_Task description_
Only one stretch of the records below should be repeated. It starts with the line containing "Set fill to flat color" and goes on through the line containing "Choose the Seasonal", exactly as written.

_Dataset extract_
○ ○ ○ ○ ○
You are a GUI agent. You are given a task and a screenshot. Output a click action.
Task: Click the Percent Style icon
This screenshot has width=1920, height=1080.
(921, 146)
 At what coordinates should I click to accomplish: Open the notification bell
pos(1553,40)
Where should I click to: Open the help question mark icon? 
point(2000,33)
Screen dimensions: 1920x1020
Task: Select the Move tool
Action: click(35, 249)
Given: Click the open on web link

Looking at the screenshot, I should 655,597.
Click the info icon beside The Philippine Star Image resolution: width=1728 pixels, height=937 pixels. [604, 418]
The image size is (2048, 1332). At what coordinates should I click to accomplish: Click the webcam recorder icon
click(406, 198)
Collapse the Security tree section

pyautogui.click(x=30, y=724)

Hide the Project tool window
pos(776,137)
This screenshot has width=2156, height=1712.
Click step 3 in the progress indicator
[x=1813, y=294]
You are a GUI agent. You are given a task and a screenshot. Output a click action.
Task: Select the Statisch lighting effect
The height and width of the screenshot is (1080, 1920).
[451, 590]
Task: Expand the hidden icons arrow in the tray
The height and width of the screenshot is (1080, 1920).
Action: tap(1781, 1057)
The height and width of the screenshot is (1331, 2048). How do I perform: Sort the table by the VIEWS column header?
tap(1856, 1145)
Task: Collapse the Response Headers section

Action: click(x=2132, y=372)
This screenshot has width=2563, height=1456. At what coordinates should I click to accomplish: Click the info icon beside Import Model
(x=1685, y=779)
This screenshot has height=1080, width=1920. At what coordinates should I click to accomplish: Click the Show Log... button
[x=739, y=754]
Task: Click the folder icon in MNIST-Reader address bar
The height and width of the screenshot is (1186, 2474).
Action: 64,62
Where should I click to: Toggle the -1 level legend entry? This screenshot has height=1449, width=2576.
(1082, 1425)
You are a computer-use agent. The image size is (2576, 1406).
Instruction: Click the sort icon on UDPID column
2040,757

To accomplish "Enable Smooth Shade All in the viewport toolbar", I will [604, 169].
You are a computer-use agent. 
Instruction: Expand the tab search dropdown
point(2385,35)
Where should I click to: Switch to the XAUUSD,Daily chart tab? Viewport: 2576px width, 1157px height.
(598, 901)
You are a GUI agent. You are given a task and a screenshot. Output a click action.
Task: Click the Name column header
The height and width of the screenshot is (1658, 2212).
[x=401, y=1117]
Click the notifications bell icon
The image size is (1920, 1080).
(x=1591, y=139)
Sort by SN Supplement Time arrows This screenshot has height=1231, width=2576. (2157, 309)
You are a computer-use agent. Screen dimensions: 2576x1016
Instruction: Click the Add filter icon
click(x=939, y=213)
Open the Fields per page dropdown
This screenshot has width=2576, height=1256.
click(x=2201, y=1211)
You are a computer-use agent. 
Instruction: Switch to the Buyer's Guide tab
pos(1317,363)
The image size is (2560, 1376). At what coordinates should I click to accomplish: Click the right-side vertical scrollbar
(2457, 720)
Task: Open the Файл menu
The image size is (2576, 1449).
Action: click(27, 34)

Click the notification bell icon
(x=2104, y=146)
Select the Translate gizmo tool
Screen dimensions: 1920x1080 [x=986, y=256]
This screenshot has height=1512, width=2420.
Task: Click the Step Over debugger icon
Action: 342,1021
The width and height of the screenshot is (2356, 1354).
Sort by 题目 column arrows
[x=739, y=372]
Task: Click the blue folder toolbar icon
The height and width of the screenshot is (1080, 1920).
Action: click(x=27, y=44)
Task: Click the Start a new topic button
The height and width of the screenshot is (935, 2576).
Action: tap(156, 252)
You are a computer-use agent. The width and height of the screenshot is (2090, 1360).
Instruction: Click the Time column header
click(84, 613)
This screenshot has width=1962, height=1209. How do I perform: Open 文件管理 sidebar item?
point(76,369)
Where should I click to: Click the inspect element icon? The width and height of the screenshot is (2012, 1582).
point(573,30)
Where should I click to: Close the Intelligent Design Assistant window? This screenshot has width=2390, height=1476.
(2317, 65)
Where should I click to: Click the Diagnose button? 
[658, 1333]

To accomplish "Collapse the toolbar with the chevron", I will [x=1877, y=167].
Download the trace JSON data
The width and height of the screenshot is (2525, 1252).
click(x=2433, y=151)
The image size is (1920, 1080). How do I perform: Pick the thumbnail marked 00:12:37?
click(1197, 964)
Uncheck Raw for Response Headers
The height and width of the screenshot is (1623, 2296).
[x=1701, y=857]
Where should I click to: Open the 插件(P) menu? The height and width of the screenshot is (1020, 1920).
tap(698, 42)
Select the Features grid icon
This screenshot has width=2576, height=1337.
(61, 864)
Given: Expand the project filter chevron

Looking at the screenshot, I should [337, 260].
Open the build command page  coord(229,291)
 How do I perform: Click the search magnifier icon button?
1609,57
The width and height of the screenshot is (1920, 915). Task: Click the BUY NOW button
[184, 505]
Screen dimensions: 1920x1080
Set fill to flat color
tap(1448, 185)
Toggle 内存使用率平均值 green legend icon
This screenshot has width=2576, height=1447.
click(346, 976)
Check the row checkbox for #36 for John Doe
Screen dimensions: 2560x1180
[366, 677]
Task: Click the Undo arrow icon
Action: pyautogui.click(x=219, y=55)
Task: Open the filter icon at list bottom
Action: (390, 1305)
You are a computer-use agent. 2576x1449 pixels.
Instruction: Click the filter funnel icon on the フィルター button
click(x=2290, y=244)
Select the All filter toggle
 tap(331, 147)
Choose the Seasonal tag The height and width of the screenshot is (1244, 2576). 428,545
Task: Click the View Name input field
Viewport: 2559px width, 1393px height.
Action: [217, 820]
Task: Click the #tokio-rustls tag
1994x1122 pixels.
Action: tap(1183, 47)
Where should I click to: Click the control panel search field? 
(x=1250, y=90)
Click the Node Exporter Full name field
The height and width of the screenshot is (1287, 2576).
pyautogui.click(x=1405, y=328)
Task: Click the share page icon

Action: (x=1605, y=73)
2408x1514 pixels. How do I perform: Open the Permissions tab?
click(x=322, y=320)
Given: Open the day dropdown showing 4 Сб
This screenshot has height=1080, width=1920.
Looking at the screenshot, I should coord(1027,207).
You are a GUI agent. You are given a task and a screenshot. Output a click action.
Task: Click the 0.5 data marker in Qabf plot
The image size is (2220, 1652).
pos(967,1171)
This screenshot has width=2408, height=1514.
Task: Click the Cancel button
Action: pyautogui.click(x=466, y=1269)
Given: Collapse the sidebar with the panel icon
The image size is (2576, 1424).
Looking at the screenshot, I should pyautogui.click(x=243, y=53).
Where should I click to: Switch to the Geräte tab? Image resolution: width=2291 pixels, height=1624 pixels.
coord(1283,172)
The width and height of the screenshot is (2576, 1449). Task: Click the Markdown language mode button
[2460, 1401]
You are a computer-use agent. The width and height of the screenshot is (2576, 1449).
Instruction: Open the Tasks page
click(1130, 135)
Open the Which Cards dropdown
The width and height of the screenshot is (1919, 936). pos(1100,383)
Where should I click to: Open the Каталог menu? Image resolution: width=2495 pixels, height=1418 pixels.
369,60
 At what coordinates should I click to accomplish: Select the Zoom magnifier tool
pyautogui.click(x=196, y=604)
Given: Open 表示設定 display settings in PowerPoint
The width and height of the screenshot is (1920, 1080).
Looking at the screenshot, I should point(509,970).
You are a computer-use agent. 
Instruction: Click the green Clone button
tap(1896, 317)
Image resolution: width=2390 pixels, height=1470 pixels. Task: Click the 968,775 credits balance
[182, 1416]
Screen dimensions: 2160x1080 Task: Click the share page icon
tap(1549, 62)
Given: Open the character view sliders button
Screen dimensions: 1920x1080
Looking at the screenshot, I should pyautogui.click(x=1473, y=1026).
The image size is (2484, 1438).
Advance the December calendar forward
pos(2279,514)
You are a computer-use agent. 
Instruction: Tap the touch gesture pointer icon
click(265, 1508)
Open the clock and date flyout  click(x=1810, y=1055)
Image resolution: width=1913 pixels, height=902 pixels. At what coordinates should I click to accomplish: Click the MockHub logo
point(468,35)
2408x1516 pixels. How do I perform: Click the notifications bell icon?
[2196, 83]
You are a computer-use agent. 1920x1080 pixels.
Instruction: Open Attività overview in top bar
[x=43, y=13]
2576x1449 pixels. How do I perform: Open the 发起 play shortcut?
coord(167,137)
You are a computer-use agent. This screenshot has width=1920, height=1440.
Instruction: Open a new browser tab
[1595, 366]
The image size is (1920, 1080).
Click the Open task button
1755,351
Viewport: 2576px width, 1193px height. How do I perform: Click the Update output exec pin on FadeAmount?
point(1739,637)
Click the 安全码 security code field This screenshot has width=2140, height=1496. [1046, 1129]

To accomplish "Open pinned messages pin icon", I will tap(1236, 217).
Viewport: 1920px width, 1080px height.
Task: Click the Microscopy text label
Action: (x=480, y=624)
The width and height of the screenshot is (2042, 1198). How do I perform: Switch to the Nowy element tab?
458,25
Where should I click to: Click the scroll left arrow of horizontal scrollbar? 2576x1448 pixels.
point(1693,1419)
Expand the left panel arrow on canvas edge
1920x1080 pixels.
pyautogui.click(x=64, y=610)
○ ○ ○ ○ ○
_Problem solution_
Set fill to flat color
tap(1448, 185)
Toggle 内存使用率平均值 green legend icon
This screenshot has width=2576, height=1447.
click(346, 976)
Check the row checkbox for #36 for John Doe
Screen dimensions: 2560x1180
[366, 677]
Task: Click the Undo arrow icon
Action: pyautogui.click(x=219, y=55)
Task: Open the filter icon at list bottom
Action: (390, 1305)
You are a computer-use agent. 2576x1449 pixels.
Instruction: Click the filter funnel icon on the フィルター button
click(x=2290, y=244)
Select the All filter toggle
 tap(331, 147)
Choose the Seasonal tag The height and width of the screenshot is (1244, 2576). 428,545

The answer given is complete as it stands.